Synthesis and Biological Evaluation of 5′-Arylspiro[piperidine-4,3′-pyrrolo-[2,3-b]pyridin] Analogues

Spirooxindole motifs found in many natural products and biologically active molecules have become important skeletons given their promising therapeutic activities. In this study, we describe the synthesis of a novel series of spiro[piperidine-4,3 '-pyrrolo[2,3-b]pyridin]-2 '(1 ' h)-one analogues and present the in vitro antiproliferative activity of these compounds against four human cancer cell lines. Synthesis of analogues was done using a rational designing approach in a seven-step sequence, and the characterization of compounds was performed using H-1-NMR, LC-MS, and C-13-NMR. Thirteen novel compounds were synthesized in moderate to good yields.

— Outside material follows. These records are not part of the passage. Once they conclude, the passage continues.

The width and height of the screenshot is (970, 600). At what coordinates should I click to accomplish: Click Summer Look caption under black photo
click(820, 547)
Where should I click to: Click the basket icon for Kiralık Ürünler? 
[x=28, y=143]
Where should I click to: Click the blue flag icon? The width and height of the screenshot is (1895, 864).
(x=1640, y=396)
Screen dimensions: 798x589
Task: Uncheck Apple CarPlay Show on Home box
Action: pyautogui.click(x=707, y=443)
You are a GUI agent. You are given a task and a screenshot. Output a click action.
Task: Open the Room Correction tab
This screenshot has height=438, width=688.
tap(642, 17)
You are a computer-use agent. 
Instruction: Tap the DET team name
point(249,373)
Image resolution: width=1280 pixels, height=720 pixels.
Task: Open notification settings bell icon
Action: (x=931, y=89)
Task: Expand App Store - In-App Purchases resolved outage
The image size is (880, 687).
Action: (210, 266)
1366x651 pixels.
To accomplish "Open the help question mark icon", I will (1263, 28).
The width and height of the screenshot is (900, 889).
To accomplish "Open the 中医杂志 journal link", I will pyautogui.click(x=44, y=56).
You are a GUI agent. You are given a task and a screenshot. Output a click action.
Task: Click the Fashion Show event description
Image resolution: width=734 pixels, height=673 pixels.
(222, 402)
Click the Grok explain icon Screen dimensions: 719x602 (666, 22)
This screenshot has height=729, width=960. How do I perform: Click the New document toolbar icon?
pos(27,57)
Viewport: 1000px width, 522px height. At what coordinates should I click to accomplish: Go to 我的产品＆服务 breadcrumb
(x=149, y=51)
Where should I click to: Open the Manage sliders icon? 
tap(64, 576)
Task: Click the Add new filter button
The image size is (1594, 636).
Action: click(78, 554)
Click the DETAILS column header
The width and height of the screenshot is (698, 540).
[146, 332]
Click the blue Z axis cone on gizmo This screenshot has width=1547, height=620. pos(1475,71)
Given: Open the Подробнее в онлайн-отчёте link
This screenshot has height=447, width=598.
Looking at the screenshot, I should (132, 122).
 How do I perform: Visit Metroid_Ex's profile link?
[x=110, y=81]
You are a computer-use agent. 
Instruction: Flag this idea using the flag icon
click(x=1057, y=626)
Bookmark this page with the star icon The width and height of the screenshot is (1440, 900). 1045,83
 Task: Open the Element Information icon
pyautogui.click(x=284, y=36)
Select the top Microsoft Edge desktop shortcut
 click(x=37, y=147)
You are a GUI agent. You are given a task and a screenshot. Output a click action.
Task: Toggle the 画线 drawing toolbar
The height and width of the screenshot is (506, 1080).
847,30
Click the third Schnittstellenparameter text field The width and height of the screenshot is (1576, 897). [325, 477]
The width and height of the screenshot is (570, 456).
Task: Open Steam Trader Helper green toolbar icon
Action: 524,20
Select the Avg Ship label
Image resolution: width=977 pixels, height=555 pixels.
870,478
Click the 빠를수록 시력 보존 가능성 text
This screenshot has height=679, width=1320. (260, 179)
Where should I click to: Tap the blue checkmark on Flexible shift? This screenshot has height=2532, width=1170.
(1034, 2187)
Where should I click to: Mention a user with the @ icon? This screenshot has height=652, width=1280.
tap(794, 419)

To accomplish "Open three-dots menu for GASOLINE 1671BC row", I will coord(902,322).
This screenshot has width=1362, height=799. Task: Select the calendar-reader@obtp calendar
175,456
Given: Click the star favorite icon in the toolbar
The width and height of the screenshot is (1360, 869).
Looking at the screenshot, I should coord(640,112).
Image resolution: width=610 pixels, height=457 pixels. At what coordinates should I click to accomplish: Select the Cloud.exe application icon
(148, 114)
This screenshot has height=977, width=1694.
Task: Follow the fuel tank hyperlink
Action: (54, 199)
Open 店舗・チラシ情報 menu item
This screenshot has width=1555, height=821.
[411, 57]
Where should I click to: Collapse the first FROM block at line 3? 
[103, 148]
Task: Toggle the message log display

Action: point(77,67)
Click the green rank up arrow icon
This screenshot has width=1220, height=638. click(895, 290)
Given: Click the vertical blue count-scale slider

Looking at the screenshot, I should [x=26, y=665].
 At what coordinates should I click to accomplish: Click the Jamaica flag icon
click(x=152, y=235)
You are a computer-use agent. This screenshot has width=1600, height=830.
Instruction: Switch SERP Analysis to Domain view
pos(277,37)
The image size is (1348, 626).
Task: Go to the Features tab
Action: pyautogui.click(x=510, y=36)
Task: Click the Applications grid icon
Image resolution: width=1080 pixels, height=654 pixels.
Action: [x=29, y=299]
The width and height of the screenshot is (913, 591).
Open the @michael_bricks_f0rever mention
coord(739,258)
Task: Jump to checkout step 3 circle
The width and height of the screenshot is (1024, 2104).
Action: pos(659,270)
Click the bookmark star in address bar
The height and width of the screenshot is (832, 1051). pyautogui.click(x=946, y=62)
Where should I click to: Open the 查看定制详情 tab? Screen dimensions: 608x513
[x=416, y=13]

The anti-proliferation activity of the compounds against human breast MCF-7 and MDA-MB-231, leukemic K-562, and lung A549 cancer cells was determined by a standard 3-(4,5-dimethylthiazol-2-yl)-2,5-diphenyl-2H-tetrazolium bromide assay. Two compounds among all the synthesized compounds had moderate IC50 values in MCF-7 cells and thus were identified to have better antiproliferative activity against estrogen-receptor-positive cancer cells.